The molecular basis of glucocorticoid-induced skin atrophy: topical glucocorticoid apparently decreases both collagen synthesis and the corresponding collagen mRNA level in human skin in vivo

Authors


Prof. AarneOikarinen E-mail: aarne.oikarinen@oulu.fi

Abstract

The effects of topical betamethasone-17-valerate on collagen propeptide levels, collagen mRNA level, lysyl oxidase mRNA and matrix metalloproteinase (MMP)-1 and MMP-2 mRNA levels were studied in human skin. Three days' treatment of healthy skin with topical betamethasone caused a 70–80% decrease in type I and III collagen propeptides in suction blister fluid.
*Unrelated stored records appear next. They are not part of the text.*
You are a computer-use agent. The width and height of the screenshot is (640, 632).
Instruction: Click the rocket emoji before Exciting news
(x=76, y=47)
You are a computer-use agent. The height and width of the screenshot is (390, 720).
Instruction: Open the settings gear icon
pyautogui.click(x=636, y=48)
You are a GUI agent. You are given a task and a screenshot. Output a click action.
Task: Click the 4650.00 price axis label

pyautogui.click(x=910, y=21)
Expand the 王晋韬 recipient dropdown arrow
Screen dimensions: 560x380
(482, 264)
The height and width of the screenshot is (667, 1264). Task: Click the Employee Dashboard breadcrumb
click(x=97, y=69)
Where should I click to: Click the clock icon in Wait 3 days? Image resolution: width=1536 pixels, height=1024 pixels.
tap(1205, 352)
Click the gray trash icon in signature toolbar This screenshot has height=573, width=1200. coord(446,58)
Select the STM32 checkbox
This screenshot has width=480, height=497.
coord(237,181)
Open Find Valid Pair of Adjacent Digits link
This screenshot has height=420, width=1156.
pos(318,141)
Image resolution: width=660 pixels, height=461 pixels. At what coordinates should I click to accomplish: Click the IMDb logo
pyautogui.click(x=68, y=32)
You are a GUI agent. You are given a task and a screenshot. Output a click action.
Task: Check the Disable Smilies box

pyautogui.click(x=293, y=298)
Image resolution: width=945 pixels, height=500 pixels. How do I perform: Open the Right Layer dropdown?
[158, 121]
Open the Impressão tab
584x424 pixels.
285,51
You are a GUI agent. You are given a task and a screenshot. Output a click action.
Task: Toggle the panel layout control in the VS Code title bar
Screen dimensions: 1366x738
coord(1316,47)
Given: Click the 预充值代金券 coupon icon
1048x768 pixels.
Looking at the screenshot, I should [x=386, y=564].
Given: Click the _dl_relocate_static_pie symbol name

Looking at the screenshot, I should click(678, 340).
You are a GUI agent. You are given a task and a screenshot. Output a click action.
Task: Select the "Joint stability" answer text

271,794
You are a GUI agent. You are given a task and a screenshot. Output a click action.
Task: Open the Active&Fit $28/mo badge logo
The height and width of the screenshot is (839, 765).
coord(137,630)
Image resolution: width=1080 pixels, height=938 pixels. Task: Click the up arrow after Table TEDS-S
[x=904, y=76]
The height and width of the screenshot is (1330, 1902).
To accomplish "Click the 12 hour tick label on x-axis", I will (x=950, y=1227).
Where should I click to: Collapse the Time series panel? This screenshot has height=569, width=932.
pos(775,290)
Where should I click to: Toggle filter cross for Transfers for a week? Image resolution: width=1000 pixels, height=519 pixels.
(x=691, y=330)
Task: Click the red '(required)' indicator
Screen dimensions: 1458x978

A similar decrease was found in type I collagen mRNA when assayed by either slot-blot hybridization or a quantitative polymerase chain reaction method, indicating that the decrease in collagen synthesis after topical glucocorticoid treatment is apparently due to a decrease in corresponding mRNA. mRNA of lysyl oxidase, which is an important enzyme catalysing the cross-linking of collagen chains, and collagen-degrading enzyme MMP-1 and MMP-2 mRNAs were not decreased in the same skin samples. This suggests that in vivo, glucocorticoids modulate variably the genes involved in collagen synthesis and degradation. Our study provides a solid molecular basis for glucocorticoid-induced dermal atrophy, which results from the decrease in functional collagen mRNA in the skin.